Der Oberste Gerichtshof hat am 28. Oktober 1982 unter dem Vorsitz des Senatspräsidenten des Obersten Gerichtshofes Dr. Breycha, in Gegenwart der Hofräte des Obersten Gerichtshofes Dr. Keller, Dr. Kral, Hon. Prof. Dr. Steininger und Dr. Lachner als Richter sowie des Richteramtsanwärters Dr. Stortecky als Schriftführerin in der Strafvollzugssache gegen Rudolf Hermann A wegen weiterer Anhaltung in einer Anstalt für gefährliche Rückfallstäter gemäß § 24 Abs. 2 StGB, AZ 11 a Ns 8/82 des Kreisgerichtes Steyr, über die von der Generalprokuratur gegen den Beschluß des Oberlandesgerichtes Linz vom 4. August 1982, GZ 11 Bs 91/82

erhobene Nichtigkeitsbeschwerde zur Wahrung des Gesetzes nach öffentlicher Verhandlung, nach Anhörung des Vortrages des Berichterstatters, Hofrat des Obersten Gerichtshofes Dr. Keller, und der Ausführungen des Vertreters der Generalprokuratur, Generalanwalt Dr. Kodek, zu Recht erkannt:

Spruch

In der Strafvollzugssache Rudolf Hermann A, AZ 11 a Ns 8/82 des Kreisgerichtes Steyr, verletzte der Beschluß des Oberlandesgerichtes Linz vom 4. August 1982, AZ 11 Bs 91/82, womit der Beschwerde des Strafgefangenen Folge gegeben und der Beschluß des Kreisgerichtes Steyr vom 16. Juli 1982, 11 a Ns 8/82-11, ersatzlos aufgehoben wurde, das Gesetz in der Bestimmung des § 162 Abs. 2 Z 1 StVG.

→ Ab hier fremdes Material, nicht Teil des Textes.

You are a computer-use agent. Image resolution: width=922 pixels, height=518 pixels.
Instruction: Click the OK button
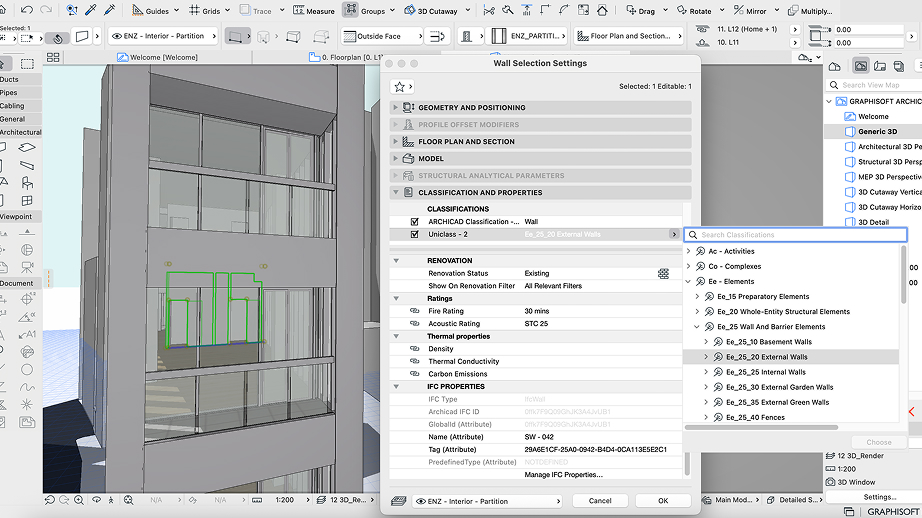click(662, 501)
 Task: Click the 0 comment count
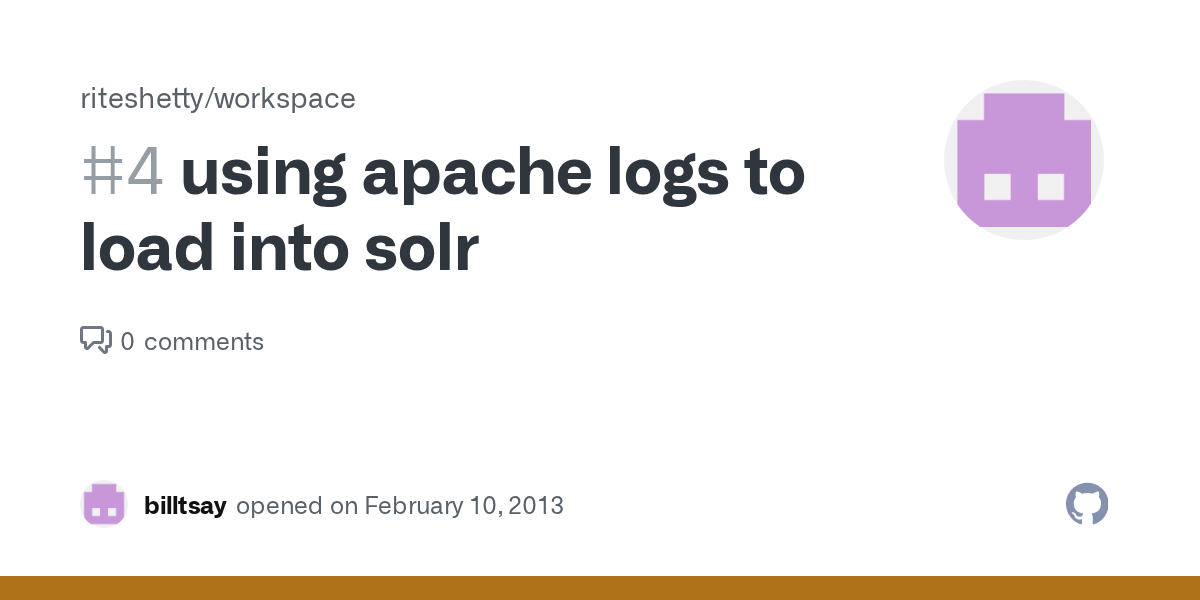pyautogui.click(x=127, y=342)
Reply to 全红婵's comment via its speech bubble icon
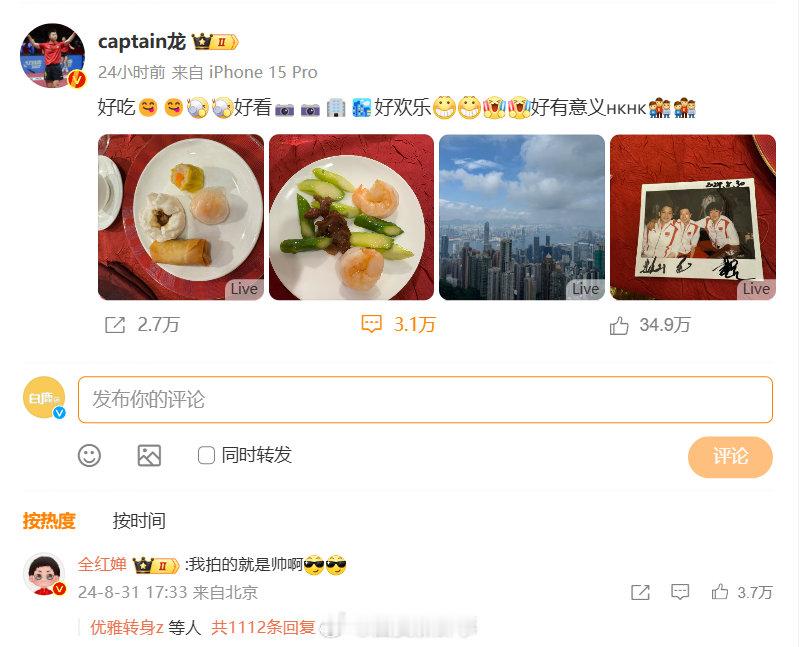Screen dimensions: 799x647 [680, 592]
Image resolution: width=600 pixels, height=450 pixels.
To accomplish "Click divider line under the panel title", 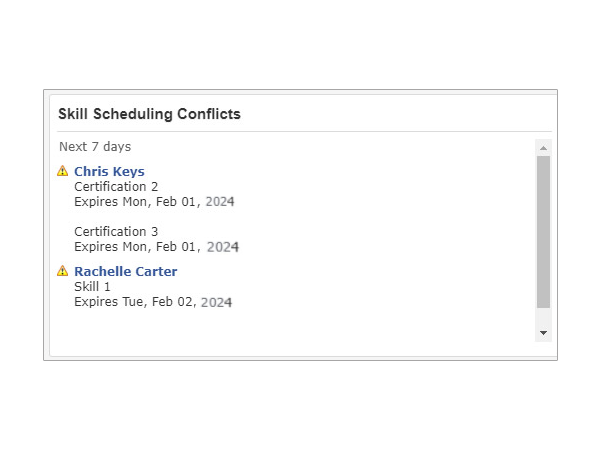I will point(304,131).
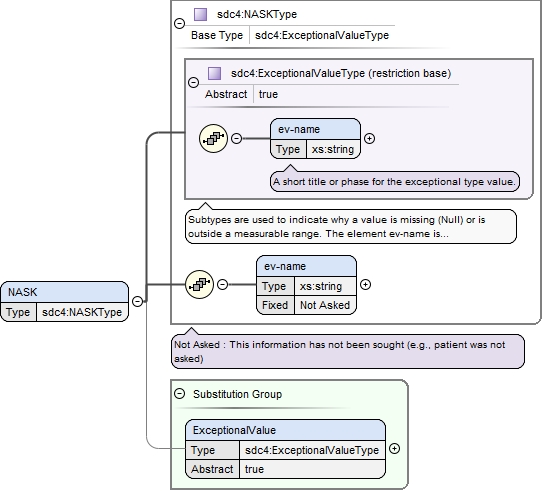
Task: Collapse the sequence next to lower ev-name
Action: [222, 285]
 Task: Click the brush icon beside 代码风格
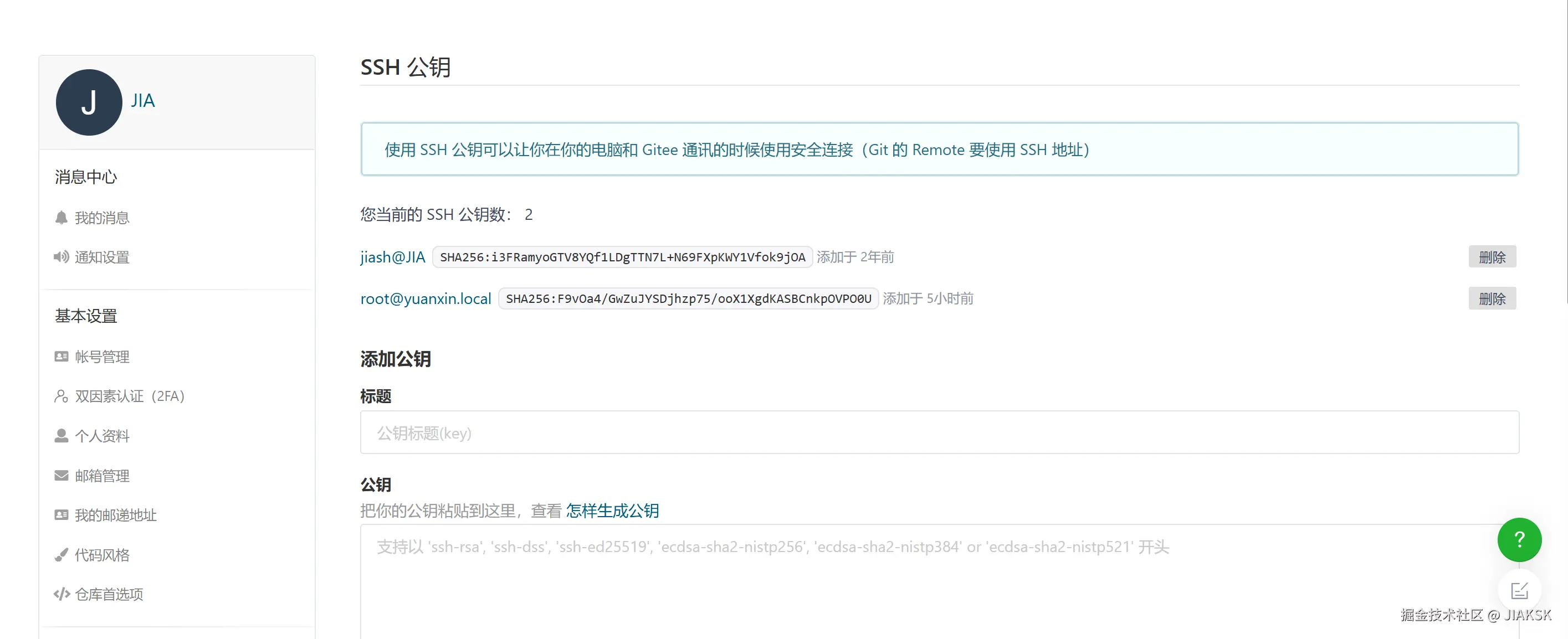click(61, 554)
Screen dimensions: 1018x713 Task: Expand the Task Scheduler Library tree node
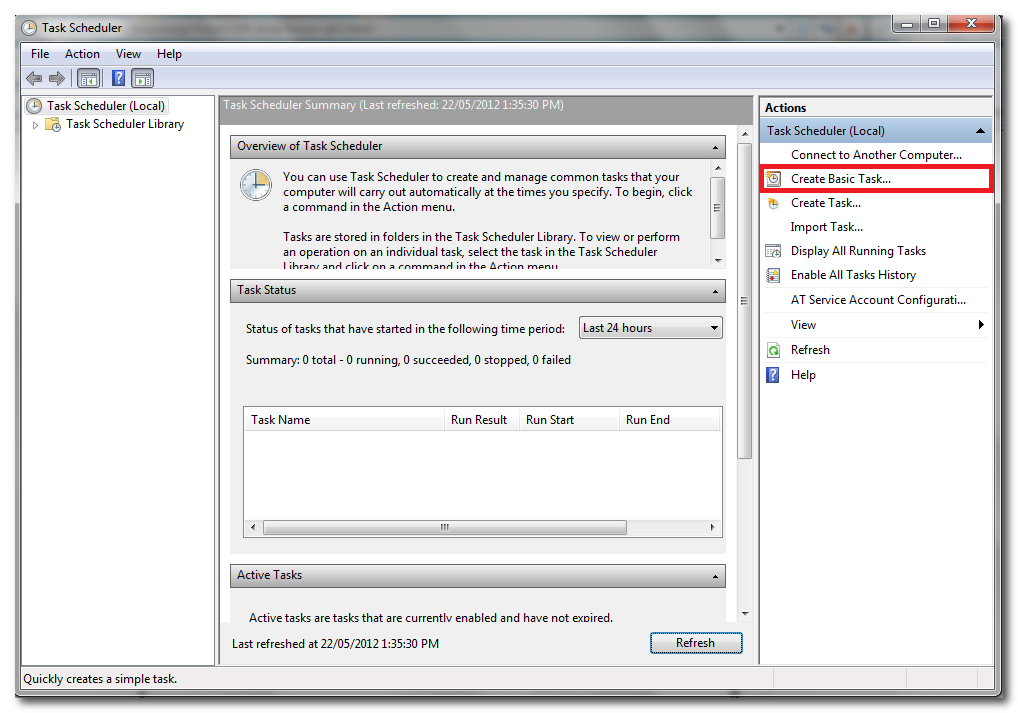point(36,125)
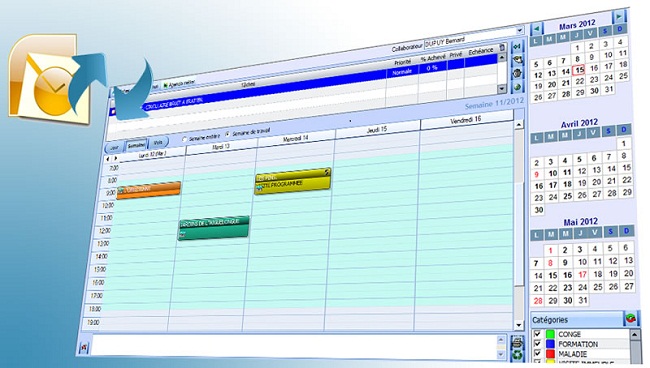Click task list scroll-down arrow
Screen dimensions: 650x368
click(x=502, y=88)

Dieser Beschluß wird aufgehoben und dem Oberlandesgericht Linz die meritorische Entscheidung über die Beschwerde des Strafgefangenen Rudolf Hermann A unter Abstandnahme von dem in Anspruch genommenen Aufhebungsgrund aufgetragen.

Text

Gründe:

Aus den Akten 11 a Ns 8/82 des Kreisgerichtes Steyr und der Ablichtung der Akten 11 Bs 91/82 des Oberlandesgerichtes Linz ergibt sich folgender Sachverhalt:

Mit Urteil des Landesgerichtes Linz vom 28. September 1976, GZ 22 Vr 705/76-23, wurde ua gemäß § 23 Abs. 1 StGB die Unterbringung des am 10. Mai 1946 geborenen Rudolf Hermann A in einer Anstalt für gefährliche Rückfallstäter angeordnet. Nach Vollzug der über ihn mit gleichem Urteil verhängten Freiheitsstrafe wurde er in die Sonderanstalt Sonnberg überstellt. Mit Beschluß vom 23. Jänner 1981, AZ 14 Ns 3/81, wies das Kreisgericht Korneuburg als Vollzugsgericht nach § 162 StVG den auf bedingte Entlassung gerichteten Antrag des Untergebrachten ab. Der gegen diesen Beschluß von ihm erhobenen Beschwerde gab das Oberlandesgericht Wien mit Beschluß vom 17. Februar 1981, AZ 23 Bs 48/81, nicht Folge.

Am 30. Juni 1981 floh Rudolf Hermann A aus der Sonderanstalt Sonnberg; er wurde am 2. Juli 1981 in Linz ergriffen und sodann wegen eines auf der Flucht am 1. Juli 1981 verübten Einbruchsdiebstahls mit Urteil des Kreisgerichtes Korneuburg vom 19. November 1981, GZ 11 a Vr 523/

81-17, zu einer Freiheitsstrafe von 18 Monaten verurteilt, welche er derzeit in der Strafvollzugsanstalt Garsten verbüßt. Das urteilsmäßige Strafende ist der 2. Jänner 1983.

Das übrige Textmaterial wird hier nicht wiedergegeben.